By Dick Morris
The stimulus package used up all the wiggle room he had to increase the budget deficit. He probably could have passed the healthcare program without a tax increase had he not already sent the deficit soaring with his massive spending. (Hillary and Bill pretended that there was no need to raise taxes to pay for their 1993 reform package and few questioned their presumption.) But now that the deficit has soared to 12 percent of the gross domestic product, everyone realizes that taxes must go up to pass healthcare “reform,” making its adoption even less likely. House Ways and Means Committee Chairman Charlie Rangel (D-N.Y.) has passed $550 billion of tax increases, but everyone knows that at least $1 trillion is required. And, in the current environment, Congress will not vote to add the balance to the deficit, even if Charlie wants to “charge it.”

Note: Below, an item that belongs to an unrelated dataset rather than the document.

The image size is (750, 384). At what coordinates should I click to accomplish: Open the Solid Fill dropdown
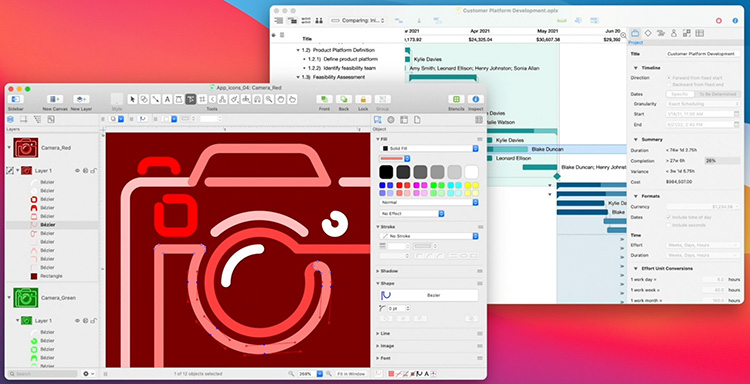(x=429, y=149)
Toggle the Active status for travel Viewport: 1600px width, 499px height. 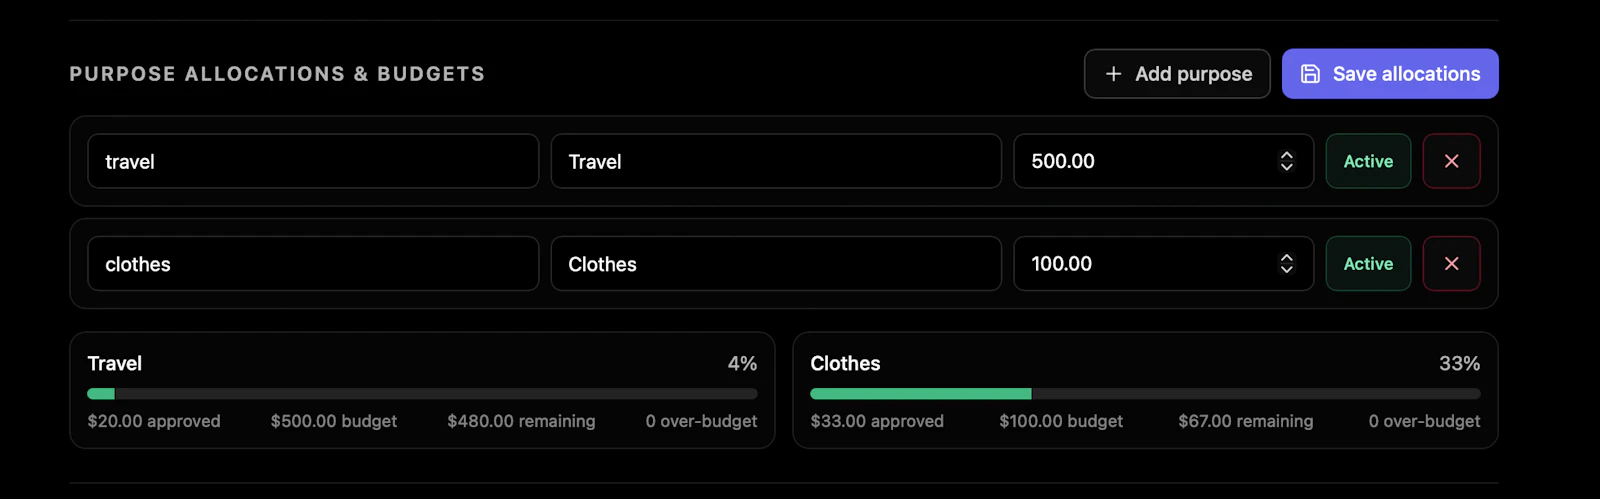coord(1368,161)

Finally, Obama has laid a trap for himself. Just as the economy is coming out of its recession — in 2010 and 2011 — and he begins to run for reelection, he is going to face massive inflation. The money supply has more than tripled since October of 2008 and is going up each week as the Fed buys Treasury bills and other securities to “monetize the debt” (i.e., give other people money so they can lend it back to the government and charge it interest for doing so). With each new infusion of cash, the problem of avoiding inflation becomes particularly severe. Obama could well lose the elections of 2012 because of the inflation his deficit has created.
Of course, we all know that the only way to put the inflation virus back in the test tube is to trigger a new recession, this time caused by massive increases in interest rates, as Fed Chairman Paul Volcker did in 1979. If the recession doesn’t doom Obama to a single term, the inflation will. And if the inflation doesn’t get him, the subsequent recession will.
The deeper he gets into his term, the more it is apparent that he threw it all away when he first took office and demanded over $1 trillion in stimulus and supplemental appropriation spending. He was doomed to lose the game right after he received the first kickoff.